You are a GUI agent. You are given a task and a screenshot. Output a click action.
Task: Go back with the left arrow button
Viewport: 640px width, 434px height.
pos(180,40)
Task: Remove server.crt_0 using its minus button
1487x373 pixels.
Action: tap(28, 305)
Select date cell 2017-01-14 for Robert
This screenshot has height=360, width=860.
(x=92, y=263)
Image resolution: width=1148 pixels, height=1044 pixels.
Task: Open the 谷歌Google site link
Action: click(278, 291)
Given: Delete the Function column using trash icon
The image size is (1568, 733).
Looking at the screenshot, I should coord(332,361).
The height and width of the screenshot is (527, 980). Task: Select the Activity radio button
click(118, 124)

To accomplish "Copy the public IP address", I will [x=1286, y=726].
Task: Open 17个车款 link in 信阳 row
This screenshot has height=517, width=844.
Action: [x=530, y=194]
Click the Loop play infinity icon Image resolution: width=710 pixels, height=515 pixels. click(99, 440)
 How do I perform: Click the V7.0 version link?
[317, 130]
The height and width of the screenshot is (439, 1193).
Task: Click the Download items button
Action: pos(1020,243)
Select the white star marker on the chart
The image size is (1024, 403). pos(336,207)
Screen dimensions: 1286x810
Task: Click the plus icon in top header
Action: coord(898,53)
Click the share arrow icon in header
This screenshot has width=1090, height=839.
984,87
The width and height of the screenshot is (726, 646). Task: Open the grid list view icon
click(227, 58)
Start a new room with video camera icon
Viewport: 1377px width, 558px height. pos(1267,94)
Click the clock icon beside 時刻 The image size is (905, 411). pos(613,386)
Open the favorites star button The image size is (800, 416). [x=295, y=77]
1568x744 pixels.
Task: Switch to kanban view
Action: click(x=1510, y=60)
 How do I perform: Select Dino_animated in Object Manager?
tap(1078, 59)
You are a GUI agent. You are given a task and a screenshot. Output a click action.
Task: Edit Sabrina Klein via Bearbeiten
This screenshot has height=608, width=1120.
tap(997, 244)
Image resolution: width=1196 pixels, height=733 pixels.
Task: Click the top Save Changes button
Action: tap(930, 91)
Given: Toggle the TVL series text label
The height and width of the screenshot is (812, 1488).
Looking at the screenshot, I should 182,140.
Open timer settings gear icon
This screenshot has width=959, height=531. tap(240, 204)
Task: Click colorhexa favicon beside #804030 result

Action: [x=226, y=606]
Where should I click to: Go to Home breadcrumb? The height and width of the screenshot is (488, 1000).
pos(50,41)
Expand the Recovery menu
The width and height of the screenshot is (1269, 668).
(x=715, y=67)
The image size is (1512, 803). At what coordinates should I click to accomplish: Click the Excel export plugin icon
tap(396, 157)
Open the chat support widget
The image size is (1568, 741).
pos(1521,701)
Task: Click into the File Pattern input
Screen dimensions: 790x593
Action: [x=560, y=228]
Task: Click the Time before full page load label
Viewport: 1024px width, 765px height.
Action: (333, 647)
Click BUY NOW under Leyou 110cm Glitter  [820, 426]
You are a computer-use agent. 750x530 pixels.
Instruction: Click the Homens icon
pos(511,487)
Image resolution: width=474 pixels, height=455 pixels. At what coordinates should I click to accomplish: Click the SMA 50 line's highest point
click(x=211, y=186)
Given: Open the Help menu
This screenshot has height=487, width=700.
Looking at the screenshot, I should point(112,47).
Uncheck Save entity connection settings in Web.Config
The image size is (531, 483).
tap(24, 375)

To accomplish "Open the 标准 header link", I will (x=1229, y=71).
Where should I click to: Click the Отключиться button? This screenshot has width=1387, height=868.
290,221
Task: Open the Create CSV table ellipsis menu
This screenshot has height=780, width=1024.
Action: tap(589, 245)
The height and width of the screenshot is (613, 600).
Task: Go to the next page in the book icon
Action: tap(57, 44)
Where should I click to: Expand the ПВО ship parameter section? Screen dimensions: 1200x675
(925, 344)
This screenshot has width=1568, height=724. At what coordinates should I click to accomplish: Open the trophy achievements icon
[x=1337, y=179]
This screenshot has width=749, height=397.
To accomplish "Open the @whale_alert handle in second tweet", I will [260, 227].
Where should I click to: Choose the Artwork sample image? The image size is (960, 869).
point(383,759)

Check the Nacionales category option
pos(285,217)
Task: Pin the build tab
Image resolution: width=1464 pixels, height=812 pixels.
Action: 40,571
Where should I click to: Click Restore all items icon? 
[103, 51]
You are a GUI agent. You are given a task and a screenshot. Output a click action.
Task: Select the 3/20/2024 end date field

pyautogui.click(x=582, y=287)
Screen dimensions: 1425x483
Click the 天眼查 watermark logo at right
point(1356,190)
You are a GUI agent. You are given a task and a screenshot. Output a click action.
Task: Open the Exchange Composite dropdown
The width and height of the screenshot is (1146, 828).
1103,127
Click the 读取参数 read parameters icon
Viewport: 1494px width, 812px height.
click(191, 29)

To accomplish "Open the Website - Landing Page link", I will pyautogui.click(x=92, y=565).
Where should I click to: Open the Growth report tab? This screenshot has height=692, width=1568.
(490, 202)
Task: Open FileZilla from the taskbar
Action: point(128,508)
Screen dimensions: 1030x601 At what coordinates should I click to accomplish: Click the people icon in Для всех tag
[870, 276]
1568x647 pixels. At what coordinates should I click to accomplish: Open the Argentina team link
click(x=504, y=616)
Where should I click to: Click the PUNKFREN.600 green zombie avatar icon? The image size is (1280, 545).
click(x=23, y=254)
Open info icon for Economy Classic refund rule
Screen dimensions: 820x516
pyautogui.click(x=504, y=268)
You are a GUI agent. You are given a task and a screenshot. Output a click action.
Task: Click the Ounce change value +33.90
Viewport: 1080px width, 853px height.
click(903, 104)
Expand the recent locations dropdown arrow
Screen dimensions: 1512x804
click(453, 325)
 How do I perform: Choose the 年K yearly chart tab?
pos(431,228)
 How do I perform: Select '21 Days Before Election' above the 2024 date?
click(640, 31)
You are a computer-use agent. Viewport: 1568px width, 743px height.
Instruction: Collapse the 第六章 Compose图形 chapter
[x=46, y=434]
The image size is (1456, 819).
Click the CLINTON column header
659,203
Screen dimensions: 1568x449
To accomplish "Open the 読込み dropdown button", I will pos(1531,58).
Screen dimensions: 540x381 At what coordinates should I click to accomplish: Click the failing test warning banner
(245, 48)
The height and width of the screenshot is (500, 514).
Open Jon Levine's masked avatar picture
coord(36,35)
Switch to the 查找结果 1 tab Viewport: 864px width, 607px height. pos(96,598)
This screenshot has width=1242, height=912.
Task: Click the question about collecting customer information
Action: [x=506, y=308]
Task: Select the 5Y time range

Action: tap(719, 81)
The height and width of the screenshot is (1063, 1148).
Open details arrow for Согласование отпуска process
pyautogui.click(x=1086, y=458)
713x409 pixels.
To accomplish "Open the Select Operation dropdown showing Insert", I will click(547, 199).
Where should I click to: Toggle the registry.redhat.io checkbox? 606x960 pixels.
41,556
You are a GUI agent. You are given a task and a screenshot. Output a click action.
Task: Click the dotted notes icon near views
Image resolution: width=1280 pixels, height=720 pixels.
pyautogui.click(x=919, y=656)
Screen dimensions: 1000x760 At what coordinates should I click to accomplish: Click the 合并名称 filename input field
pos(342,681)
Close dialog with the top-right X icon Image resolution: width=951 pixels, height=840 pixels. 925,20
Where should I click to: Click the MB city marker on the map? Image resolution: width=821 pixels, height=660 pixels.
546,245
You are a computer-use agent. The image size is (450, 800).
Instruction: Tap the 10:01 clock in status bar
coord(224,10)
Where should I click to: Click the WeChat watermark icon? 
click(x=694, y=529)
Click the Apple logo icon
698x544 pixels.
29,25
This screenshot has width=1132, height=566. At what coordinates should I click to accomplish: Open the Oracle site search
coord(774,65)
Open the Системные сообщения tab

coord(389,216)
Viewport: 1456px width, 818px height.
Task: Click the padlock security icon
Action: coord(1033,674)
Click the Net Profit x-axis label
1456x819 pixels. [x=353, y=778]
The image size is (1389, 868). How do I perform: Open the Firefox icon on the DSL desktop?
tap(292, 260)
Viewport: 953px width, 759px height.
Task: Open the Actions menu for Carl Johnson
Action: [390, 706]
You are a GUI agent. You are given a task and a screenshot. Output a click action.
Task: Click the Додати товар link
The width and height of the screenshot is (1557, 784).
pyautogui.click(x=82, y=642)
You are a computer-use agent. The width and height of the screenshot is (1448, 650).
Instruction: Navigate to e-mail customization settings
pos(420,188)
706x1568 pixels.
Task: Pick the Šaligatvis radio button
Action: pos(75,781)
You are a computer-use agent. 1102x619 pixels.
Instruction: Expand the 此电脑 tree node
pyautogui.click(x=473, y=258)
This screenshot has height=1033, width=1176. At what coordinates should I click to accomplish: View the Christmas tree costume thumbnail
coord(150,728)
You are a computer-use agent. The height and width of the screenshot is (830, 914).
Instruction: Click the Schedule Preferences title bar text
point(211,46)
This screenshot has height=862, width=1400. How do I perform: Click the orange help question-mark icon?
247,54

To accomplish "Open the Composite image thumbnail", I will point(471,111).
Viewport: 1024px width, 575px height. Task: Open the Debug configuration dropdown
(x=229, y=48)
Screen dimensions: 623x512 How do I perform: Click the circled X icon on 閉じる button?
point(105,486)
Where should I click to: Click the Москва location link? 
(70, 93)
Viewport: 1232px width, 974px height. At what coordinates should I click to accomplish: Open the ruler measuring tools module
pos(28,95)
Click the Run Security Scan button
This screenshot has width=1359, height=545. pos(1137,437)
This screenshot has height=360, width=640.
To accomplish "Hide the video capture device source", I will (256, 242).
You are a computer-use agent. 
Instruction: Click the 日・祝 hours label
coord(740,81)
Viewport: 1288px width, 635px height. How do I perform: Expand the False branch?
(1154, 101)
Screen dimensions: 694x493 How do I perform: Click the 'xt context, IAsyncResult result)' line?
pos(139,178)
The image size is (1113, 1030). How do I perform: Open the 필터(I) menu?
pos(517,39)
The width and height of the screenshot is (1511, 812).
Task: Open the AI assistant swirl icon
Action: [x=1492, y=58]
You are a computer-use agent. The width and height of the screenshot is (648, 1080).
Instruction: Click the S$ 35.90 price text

--------

TASK TO COMPLETE
Work through the records above line by line and count those that hold the string "computer". Give only the result.

YOUR RESPONSE
8